* **Supplied data**
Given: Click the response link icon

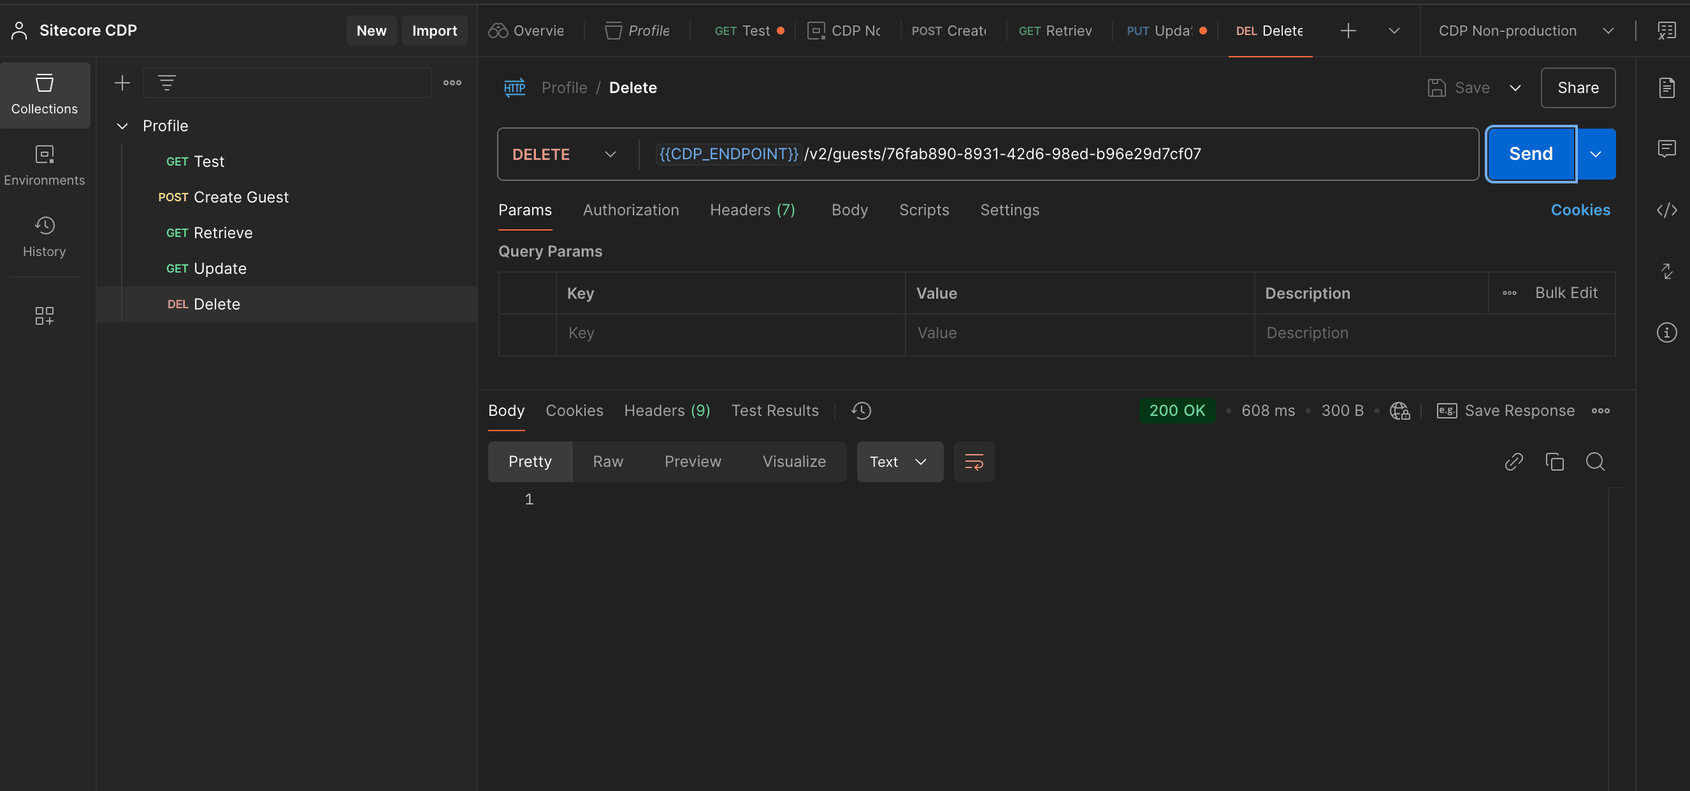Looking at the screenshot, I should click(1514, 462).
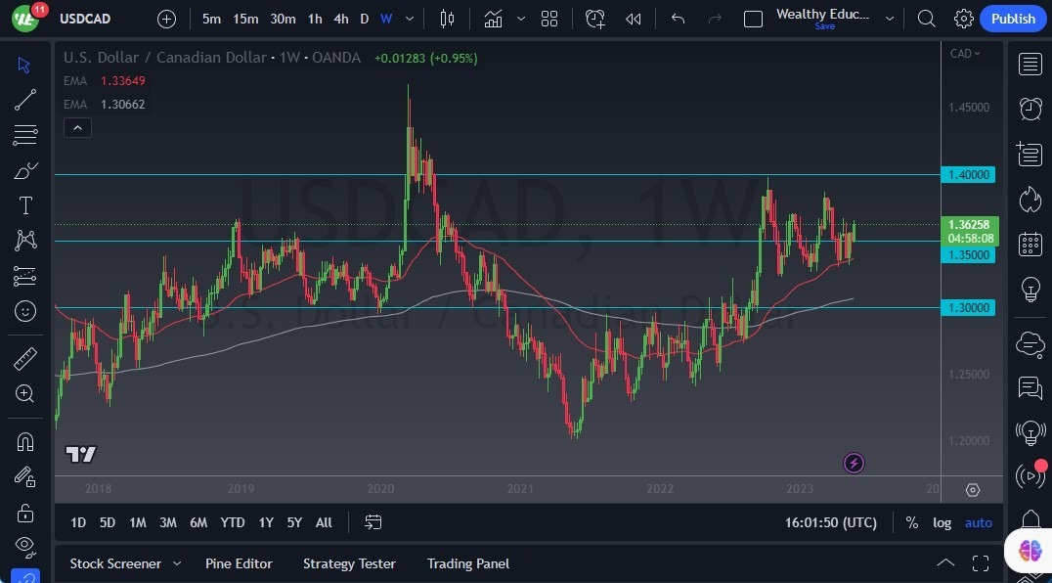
* * *
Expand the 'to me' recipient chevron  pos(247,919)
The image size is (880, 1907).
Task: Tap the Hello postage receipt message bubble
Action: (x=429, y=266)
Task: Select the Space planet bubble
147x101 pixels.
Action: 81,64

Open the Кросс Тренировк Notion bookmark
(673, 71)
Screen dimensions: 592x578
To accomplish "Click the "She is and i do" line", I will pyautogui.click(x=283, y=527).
---
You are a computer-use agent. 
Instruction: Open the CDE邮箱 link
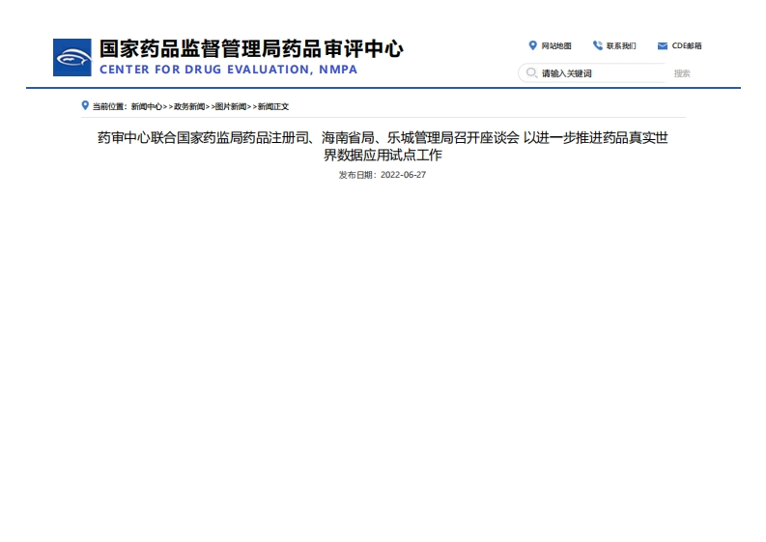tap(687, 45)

* **Set exercise**
Copy everything in the material from the line containing "Task: Select the Space planet bubble" down to the line containing "will pyautogui.click(x=283, y=527).", both lines included and requests kept. Multiply each coordinate in the answers by 2.4 and round it to a whole number, with halves rounded up.

* **Answer for this exercise**
Task: Select the Space planet bubble
147x101 pixels.
Action: 194,154

Open the Кросс Тренировк Notion bookmark
(1615, 170)
Screen dimensions: 592x578
To accomplish "Click the "She is and i do" line", I will pyautogui.click(x=679, y=1265).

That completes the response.